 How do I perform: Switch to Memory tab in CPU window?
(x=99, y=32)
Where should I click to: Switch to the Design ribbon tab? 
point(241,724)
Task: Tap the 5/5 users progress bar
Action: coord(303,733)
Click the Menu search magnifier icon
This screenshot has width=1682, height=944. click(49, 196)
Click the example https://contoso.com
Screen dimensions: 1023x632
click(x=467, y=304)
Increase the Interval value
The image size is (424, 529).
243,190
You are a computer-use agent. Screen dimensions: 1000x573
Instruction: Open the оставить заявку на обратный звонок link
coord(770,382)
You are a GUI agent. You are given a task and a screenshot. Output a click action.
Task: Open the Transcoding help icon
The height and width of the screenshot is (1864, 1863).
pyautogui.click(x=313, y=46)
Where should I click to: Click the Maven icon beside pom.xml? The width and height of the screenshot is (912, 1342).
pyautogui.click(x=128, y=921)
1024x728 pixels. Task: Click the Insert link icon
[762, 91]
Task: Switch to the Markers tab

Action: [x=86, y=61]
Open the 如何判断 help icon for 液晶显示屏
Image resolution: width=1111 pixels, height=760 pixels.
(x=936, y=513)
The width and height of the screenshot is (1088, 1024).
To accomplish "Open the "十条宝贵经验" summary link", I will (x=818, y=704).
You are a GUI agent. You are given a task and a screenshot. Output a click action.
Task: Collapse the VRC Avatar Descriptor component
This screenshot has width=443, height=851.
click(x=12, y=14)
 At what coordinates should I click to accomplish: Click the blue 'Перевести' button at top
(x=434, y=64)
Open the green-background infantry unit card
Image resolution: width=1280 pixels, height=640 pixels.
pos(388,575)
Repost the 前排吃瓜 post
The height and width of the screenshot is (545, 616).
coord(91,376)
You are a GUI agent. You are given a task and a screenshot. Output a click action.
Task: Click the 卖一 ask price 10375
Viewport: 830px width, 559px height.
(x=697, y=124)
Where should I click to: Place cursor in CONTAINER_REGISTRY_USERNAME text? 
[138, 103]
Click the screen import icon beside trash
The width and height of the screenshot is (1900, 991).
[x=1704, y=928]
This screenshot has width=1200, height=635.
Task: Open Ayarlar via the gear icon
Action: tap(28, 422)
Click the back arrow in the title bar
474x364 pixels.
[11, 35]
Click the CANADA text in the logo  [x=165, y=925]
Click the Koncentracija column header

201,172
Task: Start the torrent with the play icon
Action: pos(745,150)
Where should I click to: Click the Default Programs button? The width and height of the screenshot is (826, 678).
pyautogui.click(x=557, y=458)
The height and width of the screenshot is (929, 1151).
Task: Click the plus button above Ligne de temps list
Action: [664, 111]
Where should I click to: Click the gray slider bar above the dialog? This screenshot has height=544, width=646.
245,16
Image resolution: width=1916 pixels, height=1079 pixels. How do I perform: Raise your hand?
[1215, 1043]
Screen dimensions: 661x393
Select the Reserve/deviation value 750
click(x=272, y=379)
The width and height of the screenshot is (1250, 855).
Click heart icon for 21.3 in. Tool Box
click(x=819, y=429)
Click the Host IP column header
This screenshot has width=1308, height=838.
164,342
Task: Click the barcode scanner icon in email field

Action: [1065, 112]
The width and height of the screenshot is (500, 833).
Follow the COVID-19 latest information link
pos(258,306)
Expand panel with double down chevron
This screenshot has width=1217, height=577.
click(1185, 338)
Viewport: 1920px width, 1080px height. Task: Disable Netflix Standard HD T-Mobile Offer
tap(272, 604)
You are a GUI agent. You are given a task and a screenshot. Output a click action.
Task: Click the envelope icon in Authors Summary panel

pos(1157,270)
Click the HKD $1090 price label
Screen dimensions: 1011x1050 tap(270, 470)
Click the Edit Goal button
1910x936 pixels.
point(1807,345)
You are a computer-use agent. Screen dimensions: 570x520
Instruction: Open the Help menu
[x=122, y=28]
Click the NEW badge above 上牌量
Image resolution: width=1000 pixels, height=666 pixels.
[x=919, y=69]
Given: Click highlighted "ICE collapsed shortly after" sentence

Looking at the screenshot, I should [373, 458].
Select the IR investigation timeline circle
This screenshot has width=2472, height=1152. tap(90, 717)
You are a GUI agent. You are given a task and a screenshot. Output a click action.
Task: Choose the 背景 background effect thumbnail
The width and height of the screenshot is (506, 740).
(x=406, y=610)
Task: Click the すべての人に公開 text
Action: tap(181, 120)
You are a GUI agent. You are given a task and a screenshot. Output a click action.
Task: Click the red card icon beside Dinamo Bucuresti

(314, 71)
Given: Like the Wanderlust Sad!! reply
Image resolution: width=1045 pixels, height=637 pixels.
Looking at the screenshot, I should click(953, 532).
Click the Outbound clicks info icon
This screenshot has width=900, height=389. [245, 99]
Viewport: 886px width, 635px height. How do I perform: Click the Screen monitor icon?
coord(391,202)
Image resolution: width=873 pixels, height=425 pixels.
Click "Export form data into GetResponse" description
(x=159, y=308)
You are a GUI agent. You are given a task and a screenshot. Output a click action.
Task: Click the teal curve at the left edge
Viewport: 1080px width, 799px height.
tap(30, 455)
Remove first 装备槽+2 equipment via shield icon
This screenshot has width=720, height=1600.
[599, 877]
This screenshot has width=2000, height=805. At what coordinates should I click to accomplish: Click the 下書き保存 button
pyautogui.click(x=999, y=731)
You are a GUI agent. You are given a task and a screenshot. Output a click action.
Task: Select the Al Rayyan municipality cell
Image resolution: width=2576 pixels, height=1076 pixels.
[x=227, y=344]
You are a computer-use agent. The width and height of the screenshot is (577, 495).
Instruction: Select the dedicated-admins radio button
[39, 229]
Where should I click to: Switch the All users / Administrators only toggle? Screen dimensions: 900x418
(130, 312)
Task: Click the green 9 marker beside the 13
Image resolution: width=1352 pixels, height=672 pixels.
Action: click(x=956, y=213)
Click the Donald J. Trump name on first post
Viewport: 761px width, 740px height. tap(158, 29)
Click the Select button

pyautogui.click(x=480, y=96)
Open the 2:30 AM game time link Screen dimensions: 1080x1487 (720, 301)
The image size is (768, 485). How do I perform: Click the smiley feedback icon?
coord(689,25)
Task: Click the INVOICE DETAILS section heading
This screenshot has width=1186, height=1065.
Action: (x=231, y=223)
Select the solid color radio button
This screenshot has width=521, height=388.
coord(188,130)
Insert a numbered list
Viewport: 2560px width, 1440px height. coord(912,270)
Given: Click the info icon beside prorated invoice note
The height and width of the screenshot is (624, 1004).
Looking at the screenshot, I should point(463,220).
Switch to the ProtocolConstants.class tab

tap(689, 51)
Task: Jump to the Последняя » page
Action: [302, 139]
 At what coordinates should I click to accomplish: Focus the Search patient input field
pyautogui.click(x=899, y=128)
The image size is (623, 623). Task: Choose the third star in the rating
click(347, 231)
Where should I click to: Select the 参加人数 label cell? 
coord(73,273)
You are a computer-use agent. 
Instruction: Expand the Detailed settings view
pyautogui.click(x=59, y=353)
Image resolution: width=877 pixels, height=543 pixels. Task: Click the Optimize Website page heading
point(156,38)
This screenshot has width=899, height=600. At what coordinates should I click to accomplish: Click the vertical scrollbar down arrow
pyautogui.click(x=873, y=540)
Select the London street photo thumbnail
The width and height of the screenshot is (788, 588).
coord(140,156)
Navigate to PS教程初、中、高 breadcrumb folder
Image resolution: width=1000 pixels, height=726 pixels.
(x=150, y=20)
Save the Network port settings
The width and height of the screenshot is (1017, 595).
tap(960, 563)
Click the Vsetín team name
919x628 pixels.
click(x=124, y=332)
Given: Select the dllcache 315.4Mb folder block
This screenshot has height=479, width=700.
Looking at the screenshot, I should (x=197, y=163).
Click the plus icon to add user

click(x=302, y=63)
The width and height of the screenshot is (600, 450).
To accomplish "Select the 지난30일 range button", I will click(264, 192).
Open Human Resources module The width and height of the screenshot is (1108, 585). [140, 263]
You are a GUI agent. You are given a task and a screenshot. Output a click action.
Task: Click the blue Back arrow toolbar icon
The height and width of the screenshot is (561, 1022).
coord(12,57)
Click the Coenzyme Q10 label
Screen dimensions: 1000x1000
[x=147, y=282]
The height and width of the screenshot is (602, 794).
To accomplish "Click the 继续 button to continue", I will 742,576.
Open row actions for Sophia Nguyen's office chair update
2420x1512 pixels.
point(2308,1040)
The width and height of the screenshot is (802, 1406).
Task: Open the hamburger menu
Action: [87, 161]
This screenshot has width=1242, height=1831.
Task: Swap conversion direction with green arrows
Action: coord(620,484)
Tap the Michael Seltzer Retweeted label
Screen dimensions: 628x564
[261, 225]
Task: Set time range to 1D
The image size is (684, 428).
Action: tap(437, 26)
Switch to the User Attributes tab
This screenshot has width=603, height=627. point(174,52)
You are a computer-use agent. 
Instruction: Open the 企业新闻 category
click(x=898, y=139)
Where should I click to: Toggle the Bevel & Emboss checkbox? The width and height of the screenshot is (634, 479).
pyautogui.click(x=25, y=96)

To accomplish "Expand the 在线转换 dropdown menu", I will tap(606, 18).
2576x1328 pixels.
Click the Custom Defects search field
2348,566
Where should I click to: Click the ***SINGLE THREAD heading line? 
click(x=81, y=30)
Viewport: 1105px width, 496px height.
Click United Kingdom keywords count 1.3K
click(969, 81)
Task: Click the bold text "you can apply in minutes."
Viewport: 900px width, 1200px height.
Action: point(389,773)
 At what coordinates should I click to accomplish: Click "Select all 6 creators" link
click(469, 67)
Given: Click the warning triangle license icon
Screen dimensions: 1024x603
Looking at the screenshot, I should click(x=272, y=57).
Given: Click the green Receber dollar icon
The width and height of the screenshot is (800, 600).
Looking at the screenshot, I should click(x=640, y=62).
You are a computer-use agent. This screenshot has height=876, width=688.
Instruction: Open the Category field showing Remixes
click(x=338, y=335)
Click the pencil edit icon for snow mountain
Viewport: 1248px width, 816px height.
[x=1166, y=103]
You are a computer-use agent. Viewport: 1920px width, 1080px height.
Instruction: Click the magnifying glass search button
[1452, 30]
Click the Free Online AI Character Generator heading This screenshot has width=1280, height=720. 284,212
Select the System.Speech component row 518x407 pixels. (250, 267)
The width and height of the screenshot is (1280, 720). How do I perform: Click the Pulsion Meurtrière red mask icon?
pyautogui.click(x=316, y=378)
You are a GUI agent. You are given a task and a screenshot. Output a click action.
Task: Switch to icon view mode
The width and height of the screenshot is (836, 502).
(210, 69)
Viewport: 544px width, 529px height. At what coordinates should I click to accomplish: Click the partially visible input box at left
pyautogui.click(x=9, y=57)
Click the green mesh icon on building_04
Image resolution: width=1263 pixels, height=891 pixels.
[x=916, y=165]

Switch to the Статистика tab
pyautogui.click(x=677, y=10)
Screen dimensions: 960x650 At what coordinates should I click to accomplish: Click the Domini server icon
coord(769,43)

==================================================

* To do:
Extract each line from the listing that holds the word "thumbnail".

* Solution for this task:
Task: Choose the 背景 background effect thumbnail
Select the London street photo thumbnail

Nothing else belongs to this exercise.